Acetyl-cinobufagin suppresses triple-negative breast cancer progression by inhibiting the STAT3 pathway.

Abstract

The incidence of breast cancer (BC) worldwide has increased substantially in recent years. Epithelial-mesenchymal transition (EMT) refers to a crucial event impacting tumor heterogeneity. Although cinobufagin acts as an effective anticancer agent, the clinical use of cinobufagin is limited due to its strong toxicity. Acetyl-cinobufagin, a pre-drug of cinobufagin, was developed and prepared with greater efficacy and lower toxicity. A heterograft mouse model using triple negative breast cancer (TNBC) cell lines, was used to evaluate the potency of acetyl-cinobufagin. Signal transducer and stimulator of transcription 3 (STAT3)/EMT involvement was investigated by gene knockout experiments using siRNA and Western blot analysis. Acetyl-cinobufagin inhibited proliferation, migration, and cell cycle S/G2 transition and promoted apoptosis in TNBC cells in vitro.
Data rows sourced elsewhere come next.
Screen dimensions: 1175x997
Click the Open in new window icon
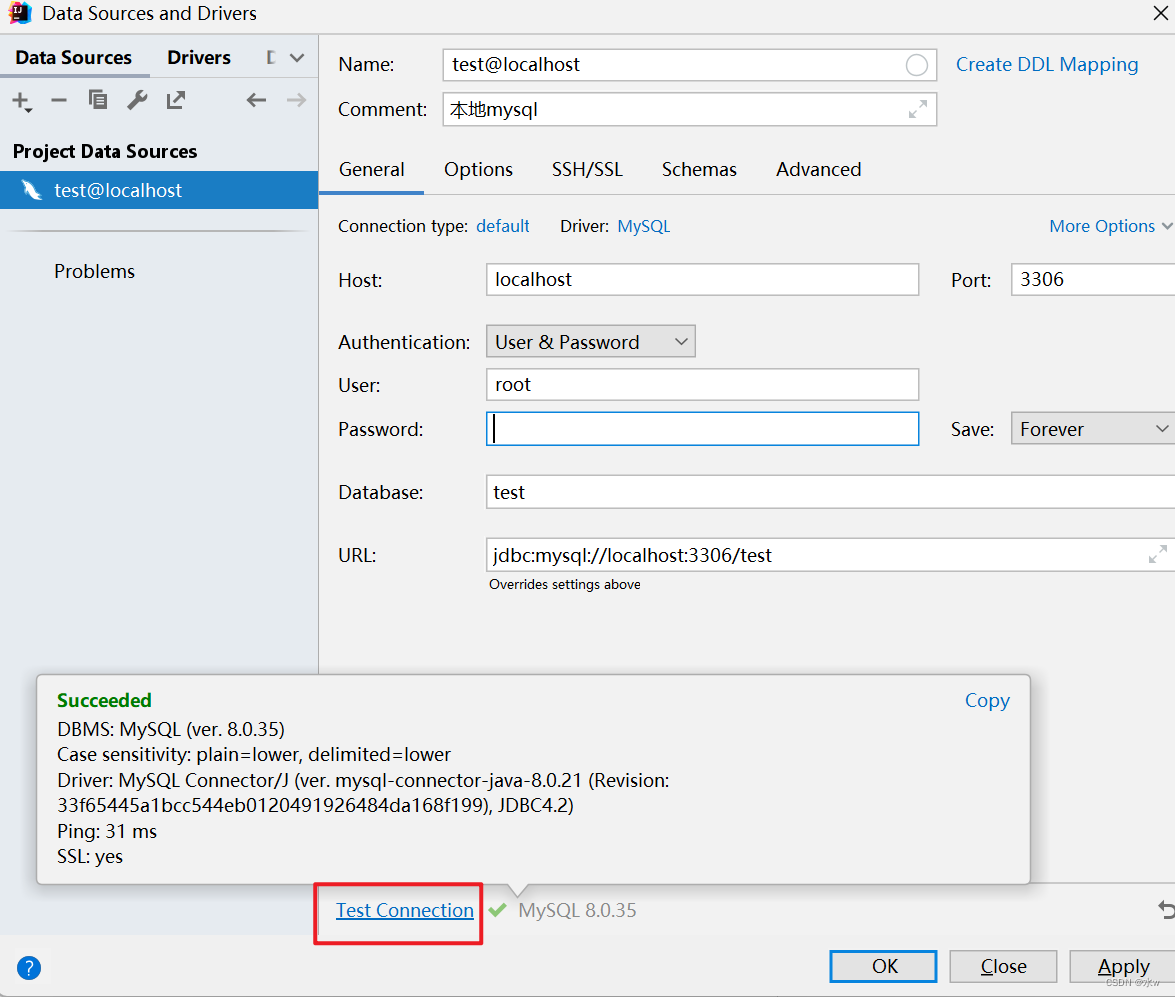click(x=175, y=100)
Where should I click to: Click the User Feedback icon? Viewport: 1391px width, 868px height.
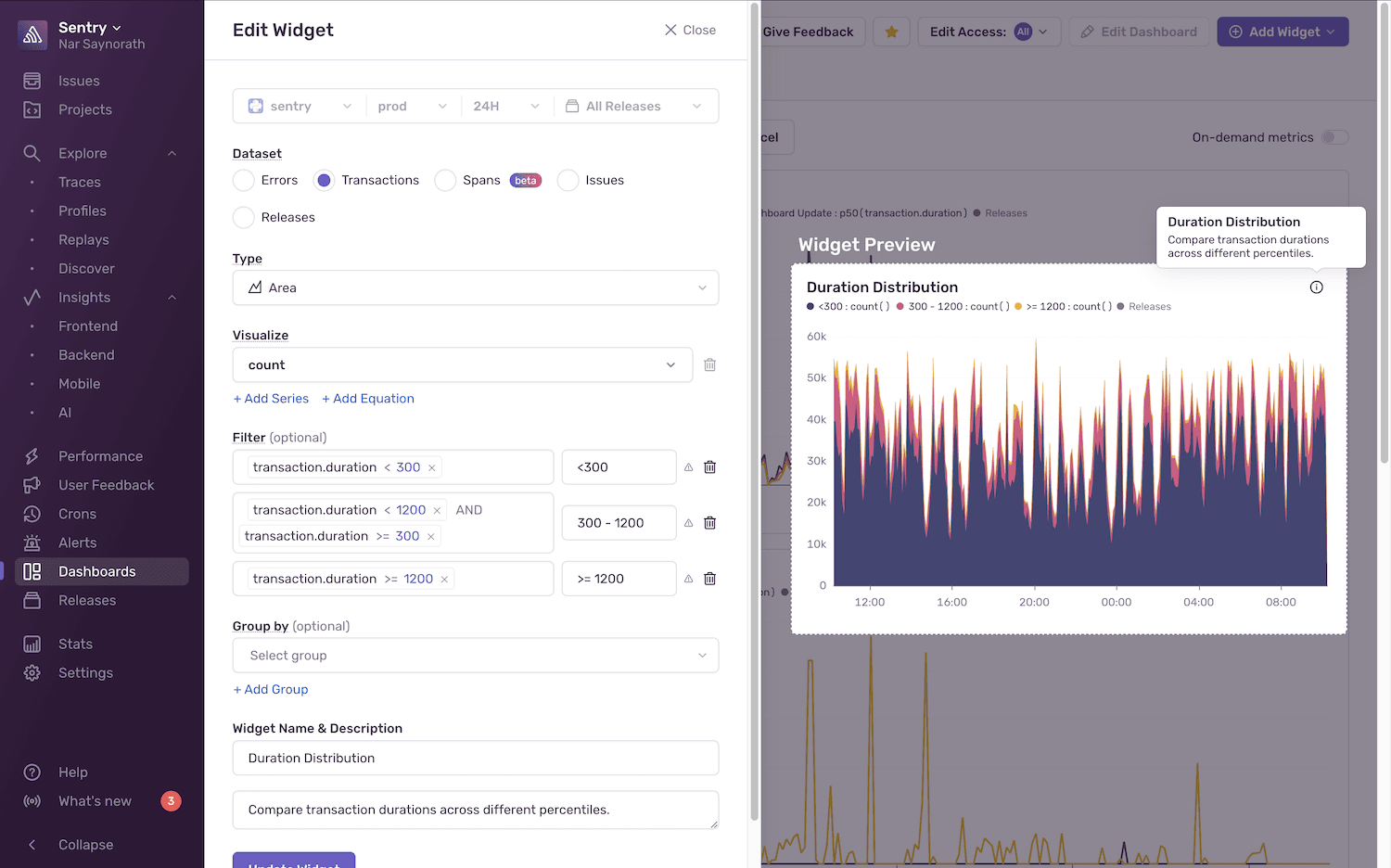pos(31,484)
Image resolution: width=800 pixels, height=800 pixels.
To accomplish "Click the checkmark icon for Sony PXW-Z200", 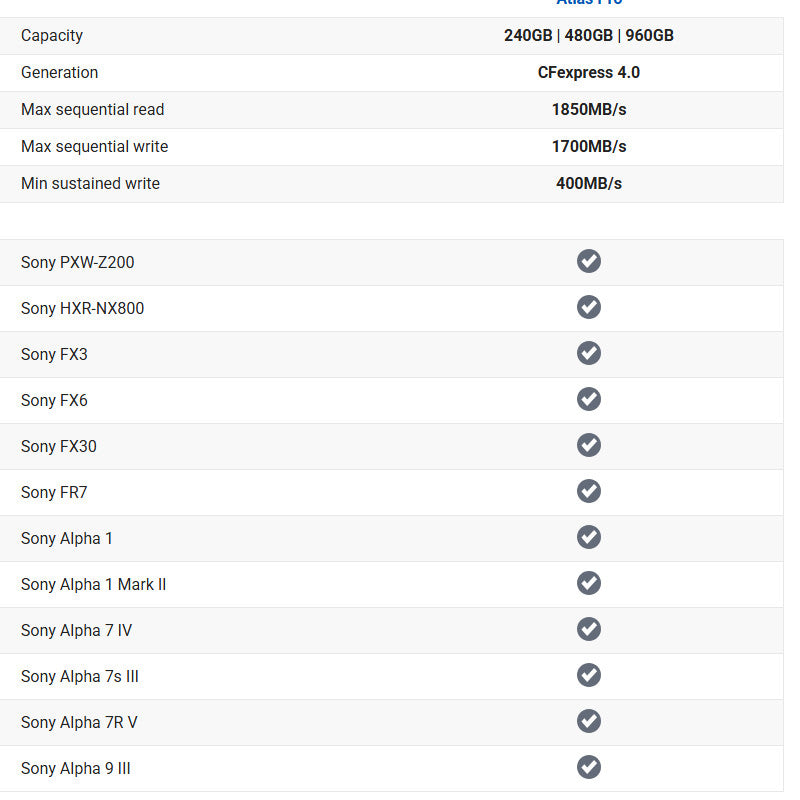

In general, IL6 triggered the phosphorylation of the transcription factor STAT3 thereby activating the STAT3 pathway and inducing EMT. Mechanistically, acetyl-cinobufagin suppressed the phosphorylation of the transcription factor STAT3 and blocked the interleukin (IL6)-triggered translocation of STAT3 to the cell nucleus. In addition, acetyl-cinobufagin suppressed EMT in TNBC by inhibiting the STAT3 pathway. Experiments in an animal model of breast cancer clearly showed that acetyl-cinobufagin was able to reduce tumor growth. The findings of this study support the potential clinical use of acetyl-cinobufagin as a STAT3 inhibitor in TNBC adjuvant therapy.